I tried to calibrate by multiplying the area calculated according to the angle formed by Vector 1 connecting the center point of the camera lens to the center point of the floor and Vector 2 connecting the center point of the lens to the center of gravity of the target object by a specific value. However, I gave up because I couldn't logically explain how much correction was needed.

fig 3:

Answer 1

What I would do is convert your RGB and Depth image to 3D mesh (surface with bumps) using your camera settings (FOVs,focal length) something like this:

• Align already captured rgb and depth images

and then project it onto ground plane (perpendicul to camera view direction in the middle of screen). To obtain ground plane simply take 3 3D positions of the ground p0,p1,p2 (forming triangle) and using cross product to compute the ground normal:

n = normalize(cross(p1-p0,p2-p1))

now you plane is defined by p0,n so just each 3D coordinate convert like this:

by simply adding normal vector (towards ground) multiplied by distance to ground, if I see it right something like this:

p' = p + n * dot(p-p0,n)

That should eliminate the problem with visible sides on edges of FOV however you should also take into account that by showing side some part of top is also hidden so to remedy that you might also find axis of symmetry, and use just half of top side (that is not hidden partially) and just multiply the measured half area by 2 ...

Answer 2

Accurate computation is virtually hopeless, because you don't see all sides.

Assuming your depth information is available as a range image, you can consider the points inside the segmentation mask of a single chicken, estimate the vertical direction at that point, rotate and project the points to obtain the silhouette.

But as a part of the surface is occluded, you may have to reconstruct it using symmetry.

Answer 3

There is no way to do this accurately for arbitrary objects, since there can be parts of the object that contribute to the "top area", but which the camera cannot see.

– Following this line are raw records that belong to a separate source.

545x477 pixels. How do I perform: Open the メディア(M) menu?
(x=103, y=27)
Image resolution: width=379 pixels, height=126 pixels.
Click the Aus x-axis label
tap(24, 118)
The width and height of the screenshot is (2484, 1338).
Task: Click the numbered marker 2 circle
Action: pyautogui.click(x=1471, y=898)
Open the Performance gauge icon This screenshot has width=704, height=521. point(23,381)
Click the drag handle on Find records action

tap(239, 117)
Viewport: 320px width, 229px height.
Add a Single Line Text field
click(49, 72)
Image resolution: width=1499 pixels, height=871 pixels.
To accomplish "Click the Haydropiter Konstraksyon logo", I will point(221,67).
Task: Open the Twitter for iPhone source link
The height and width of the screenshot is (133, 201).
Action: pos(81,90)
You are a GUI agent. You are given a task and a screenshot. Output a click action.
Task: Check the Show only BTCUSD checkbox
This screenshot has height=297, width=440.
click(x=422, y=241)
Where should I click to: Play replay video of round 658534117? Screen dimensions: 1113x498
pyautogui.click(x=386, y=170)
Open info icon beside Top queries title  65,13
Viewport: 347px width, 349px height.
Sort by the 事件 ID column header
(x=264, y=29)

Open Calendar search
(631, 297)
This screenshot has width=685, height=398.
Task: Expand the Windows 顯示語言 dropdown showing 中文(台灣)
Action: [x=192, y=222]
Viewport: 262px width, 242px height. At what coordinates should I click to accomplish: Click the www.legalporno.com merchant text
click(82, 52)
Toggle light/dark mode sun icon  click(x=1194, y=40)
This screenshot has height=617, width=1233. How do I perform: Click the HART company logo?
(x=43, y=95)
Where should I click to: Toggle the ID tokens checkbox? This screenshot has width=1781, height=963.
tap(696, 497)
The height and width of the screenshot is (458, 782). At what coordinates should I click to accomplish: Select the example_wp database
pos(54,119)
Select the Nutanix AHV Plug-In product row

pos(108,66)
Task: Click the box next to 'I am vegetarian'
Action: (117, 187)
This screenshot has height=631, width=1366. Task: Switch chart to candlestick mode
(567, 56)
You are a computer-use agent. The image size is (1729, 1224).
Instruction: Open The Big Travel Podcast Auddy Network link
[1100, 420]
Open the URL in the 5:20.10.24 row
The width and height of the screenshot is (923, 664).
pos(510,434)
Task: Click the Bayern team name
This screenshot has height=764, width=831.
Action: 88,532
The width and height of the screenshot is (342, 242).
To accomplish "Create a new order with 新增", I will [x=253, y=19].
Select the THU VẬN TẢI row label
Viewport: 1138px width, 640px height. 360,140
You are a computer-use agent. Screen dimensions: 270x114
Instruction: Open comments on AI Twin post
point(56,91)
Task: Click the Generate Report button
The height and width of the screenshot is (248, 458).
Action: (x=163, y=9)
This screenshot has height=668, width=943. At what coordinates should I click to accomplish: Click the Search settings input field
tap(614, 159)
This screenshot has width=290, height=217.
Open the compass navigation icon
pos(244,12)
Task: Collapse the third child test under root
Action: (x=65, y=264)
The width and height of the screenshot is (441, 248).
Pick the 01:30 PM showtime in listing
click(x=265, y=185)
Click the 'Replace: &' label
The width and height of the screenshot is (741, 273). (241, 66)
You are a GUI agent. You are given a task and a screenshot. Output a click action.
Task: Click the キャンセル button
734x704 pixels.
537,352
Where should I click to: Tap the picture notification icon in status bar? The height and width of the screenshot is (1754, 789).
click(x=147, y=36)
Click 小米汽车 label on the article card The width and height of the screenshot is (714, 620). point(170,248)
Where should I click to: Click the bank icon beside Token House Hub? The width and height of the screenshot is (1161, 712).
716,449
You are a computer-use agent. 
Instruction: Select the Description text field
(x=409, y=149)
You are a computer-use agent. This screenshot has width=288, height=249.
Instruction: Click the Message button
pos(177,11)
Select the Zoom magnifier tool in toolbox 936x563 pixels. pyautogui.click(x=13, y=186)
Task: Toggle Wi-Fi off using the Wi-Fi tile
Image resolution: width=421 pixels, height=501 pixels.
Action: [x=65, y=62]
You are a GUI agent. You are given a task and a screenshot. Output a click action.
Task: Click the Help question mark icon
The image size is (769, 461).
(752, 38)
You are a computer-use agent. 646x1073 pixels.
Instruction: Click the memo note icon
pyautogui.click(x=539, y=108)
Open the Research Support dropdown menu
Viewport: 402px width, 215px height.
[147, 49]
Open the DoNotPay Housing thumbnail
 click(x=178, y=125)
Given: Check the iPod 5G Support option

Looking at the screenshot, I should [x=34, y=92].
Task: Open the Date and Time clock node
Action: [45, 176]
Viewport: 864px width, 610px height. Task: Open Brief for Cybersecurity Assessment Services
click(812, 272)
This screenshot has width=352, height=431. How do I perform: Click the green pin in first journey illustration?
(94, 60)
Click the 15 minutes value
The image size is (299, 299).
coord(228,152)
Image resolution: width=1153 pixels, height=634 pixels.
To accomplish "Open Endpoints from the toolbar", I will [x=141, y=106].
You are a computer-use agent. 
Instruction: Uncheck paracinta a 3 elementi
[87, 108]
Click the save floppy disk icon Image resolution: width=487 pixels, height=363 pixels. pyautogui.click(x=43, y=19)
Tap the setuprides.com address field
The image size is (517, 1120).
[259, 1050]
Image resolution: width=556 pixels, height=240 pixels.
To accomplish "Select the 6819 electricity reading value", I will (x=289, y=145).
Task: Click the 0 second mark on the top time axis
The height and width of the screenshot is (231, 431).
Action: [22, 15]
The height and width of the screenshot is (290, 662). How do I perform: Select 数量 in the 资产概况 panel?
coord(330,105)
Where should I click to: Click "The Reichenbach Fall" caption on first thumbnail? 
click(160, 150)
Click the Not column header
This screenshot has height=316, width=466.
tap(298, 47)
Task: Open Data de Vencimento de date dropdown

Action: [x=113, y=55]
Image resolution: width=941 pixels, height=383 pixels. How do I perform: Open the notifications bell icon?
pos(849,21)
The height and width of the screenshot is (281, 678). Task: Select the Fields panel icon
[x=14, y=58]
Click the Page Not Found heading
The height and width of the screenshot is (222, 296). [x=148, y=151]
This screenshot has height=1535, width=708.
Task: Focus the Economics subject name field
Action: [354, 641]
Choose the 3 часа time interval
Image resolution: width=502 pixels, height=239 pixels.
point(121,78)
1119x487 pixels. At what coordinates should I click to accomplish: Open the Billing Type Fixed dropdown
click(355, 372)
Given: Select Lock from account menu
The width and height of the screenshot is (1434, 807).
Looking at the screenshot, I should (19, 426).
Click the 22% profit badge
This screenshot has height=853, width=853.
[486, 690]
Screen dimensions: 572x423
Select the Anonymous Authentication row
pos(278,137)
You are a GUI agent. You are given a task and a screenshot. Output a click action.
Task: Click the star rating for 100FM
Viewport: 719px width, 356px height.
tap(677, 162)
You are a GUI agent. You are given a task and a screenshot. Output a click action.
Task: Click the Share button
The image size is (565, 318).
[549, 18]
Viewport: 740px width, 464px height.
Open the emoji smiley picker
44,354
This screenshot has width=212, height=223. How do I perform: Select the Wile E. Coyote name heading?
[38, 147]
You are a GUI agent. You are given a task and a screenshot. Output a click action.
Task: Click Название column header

Since the camera cannot see these parts, you can't tell how big they are.

Since all your objects are known to be chickens, though, you could get a pretty accurate estimate like this:

1. Use Principal Component Analysis to determine the orientation of each chicken.
2. Using many objects in many images, find a best-fit polynomial that estimates apparent chicken size by distance from the image center, and orientation relative to the distance vector.
3. For any given chicken, then, you can divide its apparent size by the estimated average apparent size for its distance and orientation, to get a normalized chicken size measurement.